Hundreds of herbs and herbal remedies which have been on offer in our health food shops will no longer available to buy over the counter in Europe when current stocks run out. People wishing to have them will have to get some of them on prescription from registered herbal practitioners. Many herbs will just disappear in a cloud of dust.
The issue is that manufacturers have had to apply for licences for these remedies and many smaller companies are unable to afford to do this and so will have to remove many of these remedies from their catalogues. The likes of cayenne pepper is also considered a food stuff and so can bypass the ruling. Larger pharmaceutical companies can however jump through these hoops and obtain licences. It seems that Ayurvedic, African and South American remedies will no longer be available. And it looks like traditional Chinese medicine may be completely delisted. A licence can only be obtained if the remedy has been available for at least 30 years.
It may all look somewhat arbitrary, yet it is claimed to be based on protecting the public due to several herbs having been adminstered in a harmful way in recent years. It is claimed that potential herbal side-effects are a danger to the public and this is an attempt to regulate the whole procedure.
One of these herbs is St. John’s Wort which is an excellent natural anti-depressent for mild depression. It has received so much bad press due to potential side effects including an increased photo-sensitivity.
I’m going to be perfectly honest – I would like to be able to have the choice to both grow ordinary herbs in my back garden and buy others over the counter.

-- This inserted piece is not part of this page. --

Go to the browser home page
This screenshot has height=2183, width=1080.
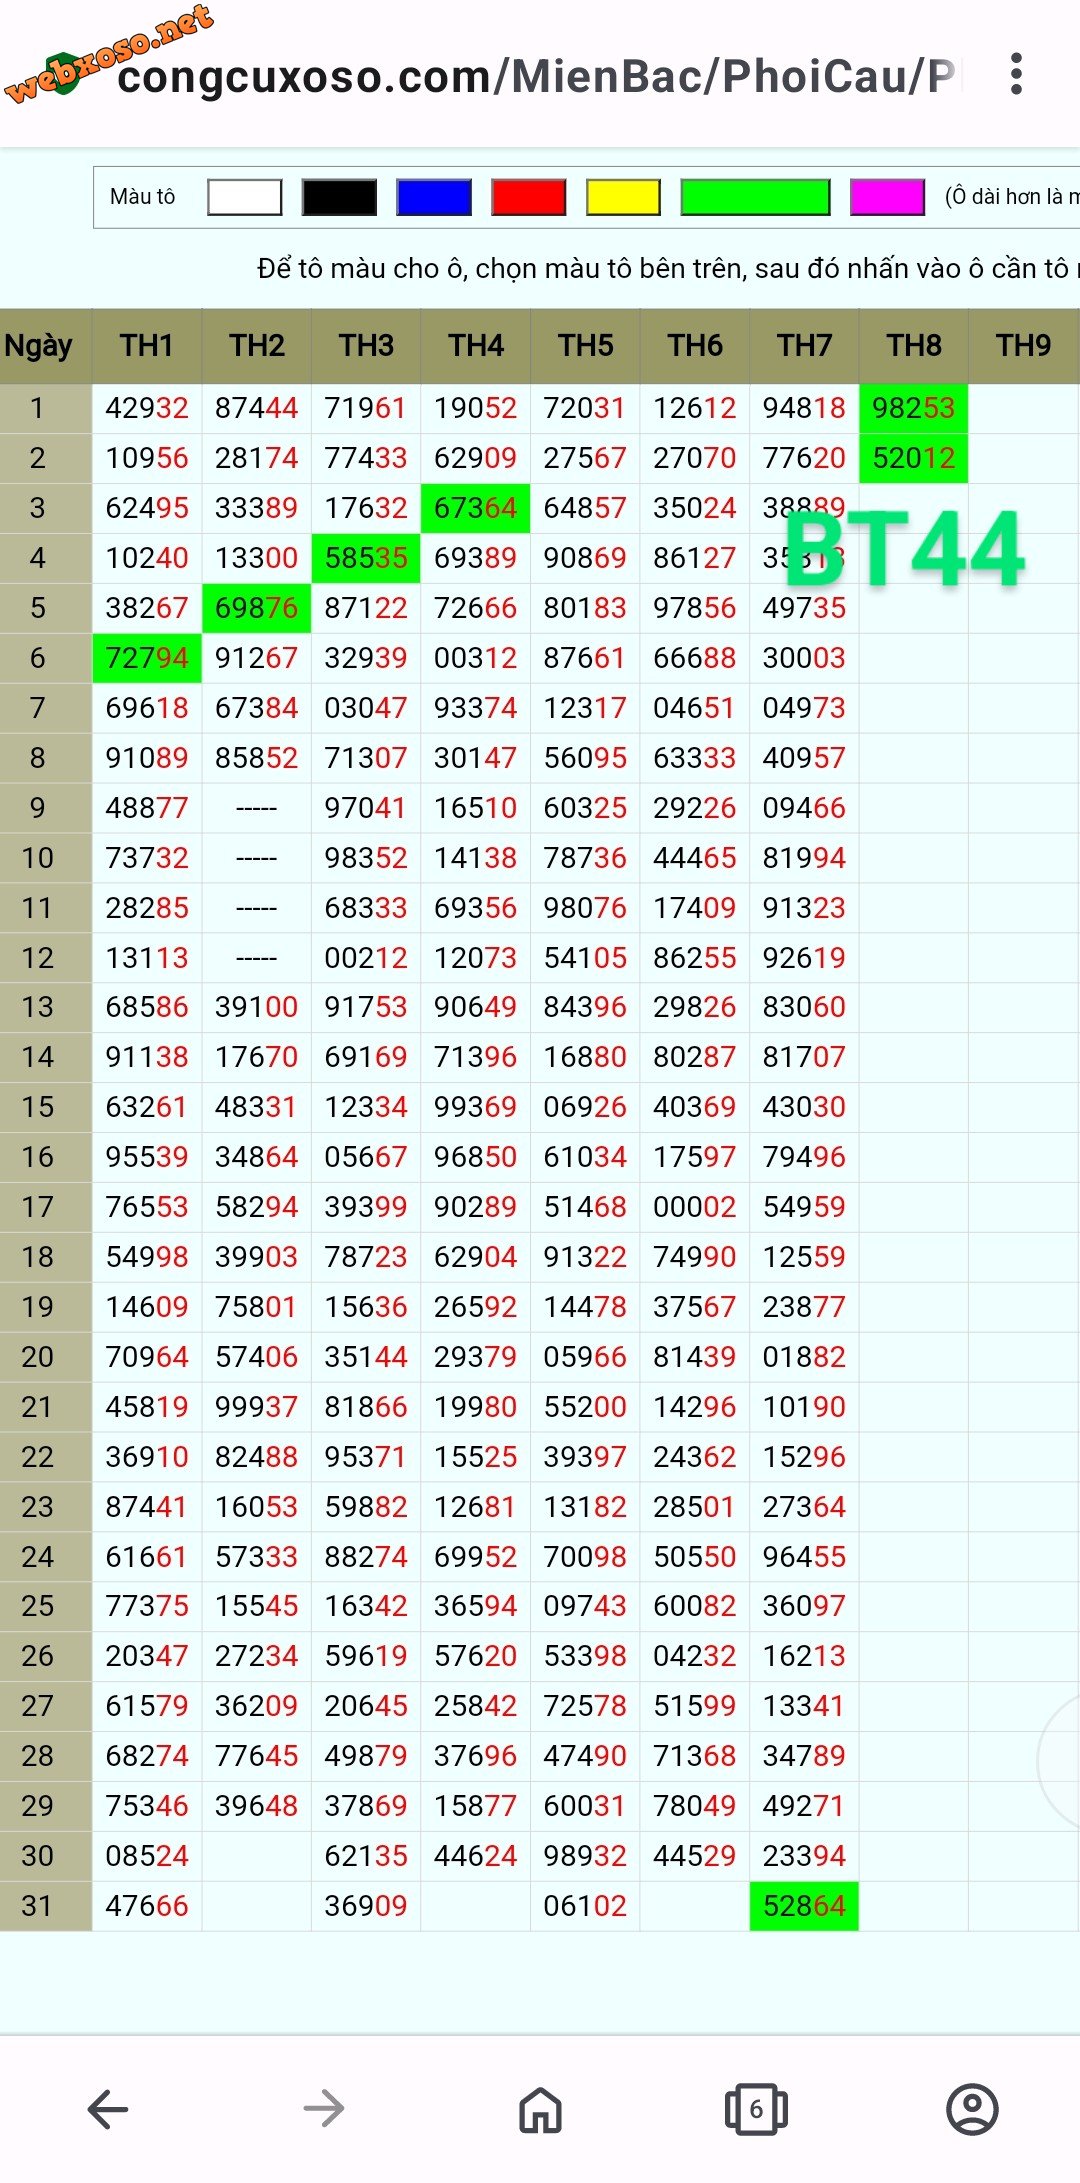540,2109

But this brings up a very interesting point. Anything that grows prolifically in nature and is difficult to reproduce in the lab under scientific conditions is a potential threat to the pharmaceutical industry. Because they can’t create a synthetic version and patent it. That means there’s no money in it. As a result, the benefits of the herb itself might be played down or the disadvantages exaggerated.
And you might have noticed that there have been many herbal discoveries over the past years which point to amazing results regarding illnesses that the pharmaceutical industry is pouring huge amounts of money into researching. Many of these herbs are now on the banned list, too.
We might also find that our remedies are packaged in lower dosages (recommended dosages) than we have been used to which means we will have to buy much more than we did before to get the same results. And to those looking for evidence, it will further confirm their ineffectiveness and drive more people to welcoming the synthetic alternatives offered by the pharmaceutical industry.
As with all other things, the moment you take up a stance, a counter-stance is created of equal force. I am pretty sure the herbal ‘black market’ will emerge and those who place great importance on their health will go to any lengths and take risks to procure the remedies they want from America or elsewhere. Unless of course these laws are passed globally. Then it could get very interesting.
There are big changes on the horizon.
Growing marijuana for medicinal purposes in the back of your kitchen is one thing. But would you risk growing milkthistle, too, and having the law coming down on you? I’d love to hear your thoughts.